Good luck with your research and don't feel bad...my first question when purchasing my first darts was 'Can you mix different colored ones together'  The answer was of course 'NO!' and I said okay and have never looked back.

Darts are not hard to keep but they aren't a walk in the park either so anything that optimizes their health and well being, including minimizing frog-frog aggression, is a plus in my book.

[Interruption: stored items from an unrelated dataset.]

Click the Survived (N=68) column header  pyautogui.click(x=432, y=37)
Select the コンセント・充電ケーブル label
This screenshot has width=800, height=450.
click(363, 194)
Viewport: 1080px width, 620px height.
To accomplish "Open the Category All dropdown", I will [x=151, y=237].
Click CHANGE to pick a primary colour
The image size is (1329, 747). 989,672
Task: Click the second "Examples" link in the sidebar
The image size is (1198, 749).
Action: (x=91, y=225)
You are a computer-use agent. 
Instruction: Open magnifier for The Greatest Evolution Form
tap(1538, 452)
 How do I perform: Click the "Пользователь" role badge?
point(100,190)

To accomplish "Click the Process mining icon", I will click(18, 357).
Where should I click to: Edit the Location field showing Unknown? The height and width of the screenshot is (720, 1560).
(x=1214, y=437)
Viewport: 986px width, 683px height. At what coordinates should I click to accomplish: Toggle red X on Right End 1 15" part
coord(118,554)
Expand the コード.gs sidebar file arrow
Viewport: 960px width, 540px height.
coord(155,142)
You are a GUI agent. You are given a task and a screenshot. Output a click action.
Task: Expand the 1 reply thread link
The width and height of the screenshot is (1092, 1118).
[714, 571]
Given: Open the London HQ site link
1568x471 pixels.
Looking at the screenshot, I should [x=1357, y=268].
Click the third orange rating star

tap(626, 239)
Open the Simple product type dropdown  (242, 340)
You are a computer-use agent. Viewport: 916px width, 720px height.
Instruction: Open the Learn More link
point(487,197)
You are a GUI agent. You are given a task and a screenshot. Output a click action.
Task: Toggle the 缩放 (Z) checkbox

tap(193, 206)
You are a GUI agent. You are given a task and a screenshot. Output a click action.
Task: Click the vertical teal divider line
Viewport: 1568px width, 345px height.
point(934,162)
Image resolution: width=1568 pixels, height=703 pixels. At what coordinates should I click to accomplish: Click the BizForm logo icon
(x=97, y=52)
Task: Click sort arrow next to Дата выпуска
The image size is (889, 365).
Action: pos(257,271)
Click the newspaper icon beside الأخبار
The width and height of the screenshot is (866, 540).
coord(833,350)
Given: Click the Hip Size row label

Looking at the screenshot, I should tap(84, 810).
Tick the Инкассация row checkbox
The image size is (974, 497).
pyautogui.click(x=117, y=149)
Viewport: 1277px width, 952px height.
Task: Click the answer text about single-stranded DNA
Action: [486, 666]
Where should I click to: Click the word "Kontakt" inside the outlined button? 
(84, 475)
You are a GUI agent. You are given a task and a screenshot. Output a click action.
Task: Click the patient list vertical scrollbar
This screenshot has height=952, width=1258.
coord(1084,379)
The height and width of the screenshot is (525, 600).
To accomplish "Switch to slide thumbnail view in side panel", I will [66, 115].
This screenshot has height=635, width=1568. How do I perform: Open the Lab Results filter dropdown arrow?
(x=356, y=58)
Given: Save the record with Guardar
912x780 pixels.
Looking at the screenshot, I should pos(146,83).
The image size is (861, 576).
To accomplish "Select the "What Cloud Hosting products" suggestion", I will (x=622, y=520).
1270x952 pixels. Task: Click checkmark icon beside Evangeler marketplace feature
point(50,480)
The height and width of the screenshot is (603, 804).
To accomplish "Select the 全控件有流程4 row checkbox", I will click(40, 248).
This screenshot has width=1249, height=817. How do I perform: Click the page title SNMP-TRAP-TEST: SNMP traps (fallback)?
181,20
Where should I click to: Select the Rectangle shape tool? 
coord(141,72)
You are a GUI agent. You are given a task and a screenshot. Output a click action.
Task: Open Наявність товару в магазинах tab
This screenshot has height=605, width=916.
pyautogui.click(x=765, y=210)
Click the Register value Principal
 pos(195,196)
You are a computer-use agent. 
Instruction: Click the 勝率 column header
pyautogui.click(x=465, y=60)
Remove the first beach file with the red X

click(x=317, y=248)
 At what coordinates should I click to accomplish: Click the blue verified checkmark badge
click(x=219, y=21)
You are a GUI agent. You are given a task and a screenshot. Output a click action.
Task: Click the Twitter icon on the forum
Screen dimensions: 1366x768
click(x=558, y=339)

Have fun and welcome to the board.

Bill


----------



## costaricalvr12 (Oct 5, 2006)

My advice is to find a colorful frog, not many frogs with different colors. One problem with the thumbs though, is that they are harder to care for, and if you haven't kept darts before is not recomended. You might possibly be able to get away with vents though, just a thought.


----------



## defaced (May 23, 2005)

Kurtspoison said:


> sorry, new to the forums, didnt mean to affend, defaced


You didn't offend me; I'm pointing you to where you can find more information on the topic so you can get a better understanding of why people are advised not to mix their frogs.


----------



## Guest (Nov 22, 2006)

Patty and Bill, thank you soo much for your advice and answers. that is the kind of responses that inspire us beginners to understand dart frogs better. i agree that the colors on the inside of an animal can be a lot brighter than the outside. i really liked that comment. but anyways thank you all so very much. i have decided i want to go with vents. on that note is there anyone here that sells vents for a fairly cheap price? and does anyone know of anyone that goes to the michigan reptile show that can bring those types of frogs? thanks for all the help. you have no idea how much i appreciate it
kurt


----------



## Guest (Nov 22, 2006)

or should i get imitators


----------



## slaytonp (Nov 14, 2004)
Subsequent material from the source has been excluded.